=== Problem statement ===
Lines in the listing below containing the string "banner" are to be identified and copied.

=== Task material ===
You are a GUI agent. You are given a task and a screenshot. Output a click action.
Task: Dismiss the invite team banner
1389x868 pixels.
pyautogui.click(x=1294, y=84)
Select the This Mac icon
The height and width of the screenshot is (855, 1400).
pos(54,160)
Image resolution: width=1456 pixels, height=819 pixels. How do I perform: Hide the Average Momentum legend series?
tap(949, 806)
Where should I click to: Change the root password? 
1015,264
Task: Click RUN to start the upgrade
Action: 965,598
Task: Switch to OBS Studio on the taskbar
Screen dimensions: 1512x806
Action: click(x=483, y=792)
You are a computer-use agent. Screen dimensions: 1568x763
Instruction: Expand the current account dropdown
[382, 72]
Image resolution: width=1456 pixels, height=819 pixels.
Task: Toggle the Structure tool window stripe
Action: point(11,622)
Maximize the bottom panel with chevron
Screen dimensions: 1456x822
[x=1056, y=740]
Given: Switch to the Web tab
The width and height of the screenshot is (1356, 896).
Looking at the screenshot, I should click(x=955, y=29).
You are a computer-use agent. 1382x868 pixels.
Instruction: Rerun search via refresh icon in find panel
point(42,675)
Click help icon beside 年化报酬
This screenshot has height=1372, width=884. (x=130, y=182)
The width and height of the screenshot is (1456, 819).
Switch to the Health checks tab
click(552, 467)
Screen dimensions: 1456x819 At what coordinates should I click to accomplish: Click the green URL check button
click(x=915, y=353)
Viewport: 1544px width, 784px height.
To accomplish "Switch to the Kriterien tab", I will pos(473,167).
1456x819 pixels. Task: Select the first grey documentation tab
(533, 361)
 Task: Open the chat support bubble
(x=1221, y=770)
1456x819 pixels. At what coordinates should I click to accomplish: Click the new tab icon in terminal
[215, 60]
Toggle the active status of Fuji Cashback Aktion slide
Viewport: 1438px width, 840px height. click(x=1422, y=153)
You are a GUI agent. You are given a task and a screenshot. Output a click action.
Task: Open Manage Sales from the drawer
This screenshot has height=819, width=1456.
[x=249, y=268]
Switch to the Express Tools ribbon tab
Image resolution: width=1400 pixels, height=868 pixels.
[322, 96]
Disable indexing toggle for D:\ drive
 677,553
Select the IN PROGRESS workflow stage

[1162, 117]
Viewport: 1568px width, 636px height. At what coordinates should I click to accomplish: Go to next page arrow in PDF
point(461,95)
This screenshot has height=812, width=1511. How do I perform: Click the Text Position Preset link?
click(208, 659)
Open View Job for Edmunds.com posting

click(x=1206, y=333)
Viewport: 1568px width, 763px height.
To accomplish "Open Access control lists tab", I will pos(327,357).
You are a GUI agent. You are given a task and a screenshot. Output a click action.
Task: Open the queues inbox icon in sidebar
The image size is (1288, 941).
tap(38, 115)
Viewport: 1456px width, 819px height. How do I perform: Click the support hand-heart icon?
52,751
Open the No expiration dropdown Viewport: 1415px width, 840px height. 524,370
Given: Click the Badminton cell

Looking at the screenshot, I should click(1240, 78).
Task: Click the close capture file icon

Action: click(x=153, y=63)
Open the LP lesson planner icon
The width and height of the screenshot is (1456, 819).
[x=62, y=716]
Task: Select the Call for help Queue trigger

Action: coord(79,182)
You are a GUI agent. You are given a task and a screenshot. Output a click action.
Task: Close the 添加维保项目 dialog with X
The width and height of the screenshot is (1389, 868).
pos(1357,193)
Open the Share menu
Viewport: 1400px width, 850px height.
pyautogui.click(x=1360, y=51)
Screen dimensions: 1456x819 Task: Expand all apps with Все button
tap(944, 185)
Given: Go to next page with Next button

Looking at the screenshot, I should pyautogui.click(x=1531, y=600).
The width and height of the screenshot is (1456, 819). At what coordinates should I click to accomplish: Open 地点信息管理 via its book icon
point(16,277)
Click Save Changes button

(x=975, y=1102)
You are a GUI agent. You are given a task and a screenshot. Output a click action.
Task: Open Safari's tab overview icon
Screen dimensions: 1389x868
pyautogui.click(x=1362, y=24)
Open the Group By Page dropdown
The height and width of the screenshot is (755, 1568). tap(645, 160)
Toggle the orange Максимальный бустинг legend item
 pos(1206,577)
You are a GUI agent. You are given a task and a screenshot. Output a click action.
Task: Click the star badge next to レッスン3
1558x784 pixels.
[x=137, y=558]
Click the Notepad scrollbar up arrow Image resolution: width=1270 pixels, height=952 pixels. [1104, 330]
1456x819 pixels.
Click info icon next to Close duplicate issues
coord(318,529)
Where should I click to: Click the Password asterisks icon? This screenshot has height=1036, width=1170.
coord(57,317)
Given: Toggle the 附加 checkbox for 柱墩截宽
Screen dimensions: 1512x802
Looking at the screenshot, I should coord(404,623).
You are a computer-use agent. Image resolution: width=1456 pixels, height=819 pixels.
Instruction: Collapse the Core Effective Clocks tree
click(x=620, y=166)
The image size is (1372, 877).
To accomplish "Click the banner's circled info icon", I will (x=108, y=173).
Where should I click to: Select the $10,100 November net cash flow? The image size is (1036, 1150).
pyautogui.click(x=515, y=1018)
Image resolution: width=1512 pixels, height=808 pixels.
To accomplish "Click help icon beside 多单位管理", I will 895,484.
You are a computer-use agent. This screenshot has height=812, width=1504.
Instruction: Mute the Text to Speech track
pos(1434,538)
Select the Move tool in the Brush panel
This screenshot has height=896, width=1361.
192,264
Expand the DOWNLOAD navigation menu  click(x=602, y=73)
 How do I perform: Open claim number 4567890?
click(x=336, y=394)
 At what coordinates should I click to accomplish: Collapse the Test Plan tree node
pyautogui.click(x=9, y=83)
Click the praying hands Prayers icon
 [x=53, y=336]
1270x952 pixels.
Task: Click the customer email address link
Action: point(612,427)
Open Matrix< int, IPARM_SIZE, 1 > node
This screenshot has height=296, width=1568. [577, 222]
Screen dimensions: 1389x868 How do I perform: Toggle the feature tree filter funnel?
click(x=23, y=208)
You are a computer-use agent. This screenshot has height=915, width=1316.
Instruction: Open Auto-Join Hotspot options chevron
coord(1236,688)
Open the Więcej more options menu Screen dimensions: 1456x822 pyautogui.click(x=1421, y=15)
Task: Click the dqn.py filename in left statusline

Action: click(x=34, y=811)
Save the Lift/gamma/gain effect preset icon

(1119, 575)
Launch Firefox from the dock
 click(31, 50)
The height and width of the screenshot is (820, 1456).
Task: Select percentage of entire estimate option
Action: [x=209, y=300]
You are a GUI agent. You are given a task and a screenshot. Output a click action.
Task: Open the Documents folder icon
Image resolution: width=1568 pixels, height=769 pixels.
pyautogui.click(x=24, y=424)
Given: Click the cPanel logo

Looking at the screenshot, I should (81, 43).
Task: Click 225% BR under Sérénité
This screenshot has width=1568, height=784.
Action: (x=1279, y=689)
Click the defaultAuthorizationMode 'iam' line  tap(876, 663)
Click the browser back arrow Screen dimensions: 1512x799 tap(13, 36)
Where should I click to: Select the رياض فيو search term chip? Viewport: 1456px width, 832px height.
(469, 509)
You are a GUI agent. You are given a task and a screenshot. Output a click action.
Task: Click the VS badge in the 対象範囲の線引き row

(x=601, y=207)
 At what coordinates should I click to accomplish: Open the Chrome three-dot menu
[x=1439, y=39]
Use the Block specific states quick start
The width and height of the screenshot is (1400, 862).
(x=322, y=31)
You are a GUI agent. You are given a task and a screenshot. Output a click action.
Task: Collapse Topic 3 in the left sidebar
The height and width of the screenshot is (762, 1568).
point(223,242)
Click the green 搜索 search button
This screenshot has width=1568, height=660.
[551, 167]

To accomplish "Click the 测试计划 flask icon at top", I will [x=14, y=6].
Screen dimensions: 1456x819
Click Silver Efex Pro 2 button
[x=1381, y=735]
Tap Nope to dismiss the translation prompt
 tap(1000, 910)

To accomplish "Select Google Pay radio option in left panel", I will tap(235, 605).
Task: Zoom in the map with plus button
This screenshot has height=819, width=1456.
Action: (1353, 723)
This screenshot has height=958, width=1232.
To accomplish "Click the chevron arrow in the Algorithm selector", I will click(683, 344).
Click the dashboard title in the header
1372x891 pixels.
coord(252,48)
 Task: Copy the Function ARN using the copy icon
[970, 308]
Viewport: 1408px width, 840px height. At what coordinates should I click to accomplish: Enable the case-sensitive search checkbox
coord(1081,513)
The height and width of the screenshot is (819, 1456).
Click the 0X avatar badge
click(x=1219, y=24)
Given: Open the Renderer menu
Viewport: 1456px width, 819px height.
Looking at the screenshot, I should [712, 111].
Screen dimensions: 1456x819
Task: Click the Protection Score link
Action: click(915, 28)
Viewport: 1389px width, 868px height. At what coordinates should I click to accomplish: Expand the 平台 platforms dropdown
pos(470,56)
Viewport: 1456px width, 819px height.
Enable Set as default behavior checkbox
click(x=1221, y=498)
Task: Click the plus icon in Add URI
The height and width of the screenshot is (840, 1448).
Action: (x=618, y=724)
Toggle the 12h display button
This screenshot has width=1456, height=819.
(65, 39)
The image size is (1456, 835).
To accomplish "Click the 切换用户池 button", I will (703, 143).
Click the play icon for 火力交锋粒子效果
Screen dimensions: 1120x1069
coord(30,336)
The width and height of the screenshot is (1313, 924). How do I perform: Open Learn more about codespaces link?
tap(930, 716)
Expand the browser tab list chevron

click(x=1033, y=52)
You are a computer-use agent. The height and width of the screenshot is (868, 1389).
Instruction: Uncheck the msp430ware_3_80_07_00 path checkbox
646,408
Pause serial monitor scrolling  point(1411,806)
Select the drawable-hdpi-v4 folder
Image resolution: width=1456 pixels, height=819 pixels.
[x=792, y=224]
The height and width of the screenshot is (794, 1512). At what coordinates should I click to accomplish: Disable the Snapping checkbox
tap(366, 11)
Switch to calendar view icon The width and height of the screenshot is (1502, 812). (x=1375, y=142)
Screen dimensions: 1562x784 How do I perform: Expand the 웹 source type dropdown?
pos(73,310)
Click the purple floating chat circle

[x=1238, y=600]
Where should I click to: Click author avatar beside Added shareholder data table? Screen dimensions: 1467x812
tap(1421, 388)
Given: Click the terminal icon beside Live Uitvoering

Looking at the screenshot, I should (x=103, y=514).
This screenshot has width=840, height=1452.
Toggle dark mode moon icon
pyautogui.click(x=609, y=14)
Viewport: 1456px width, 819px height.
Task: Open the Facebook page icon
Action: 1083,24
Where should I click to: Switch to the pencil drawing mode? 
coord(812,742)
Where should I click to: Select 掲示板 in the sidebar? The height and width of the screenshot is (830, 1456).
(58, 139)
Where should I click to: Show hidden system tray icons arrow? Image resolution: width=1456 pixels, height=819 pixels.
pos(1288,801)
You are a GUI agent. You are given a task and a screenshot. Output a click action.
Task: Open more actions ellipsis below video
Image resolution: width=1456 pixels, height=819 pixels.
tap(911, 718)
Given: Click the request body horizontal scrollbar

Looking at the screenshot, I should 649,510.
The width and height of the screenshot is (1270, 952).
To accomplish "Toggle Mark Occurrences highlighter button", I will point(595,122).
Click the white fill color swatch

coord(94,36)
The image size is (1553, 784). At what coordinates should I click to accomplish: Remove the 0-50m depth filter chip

=== Output of the task ===
Task: Dismiss the invite team banner
To accomplish "Click the banner's circled info icon", I will (x=108, y=173).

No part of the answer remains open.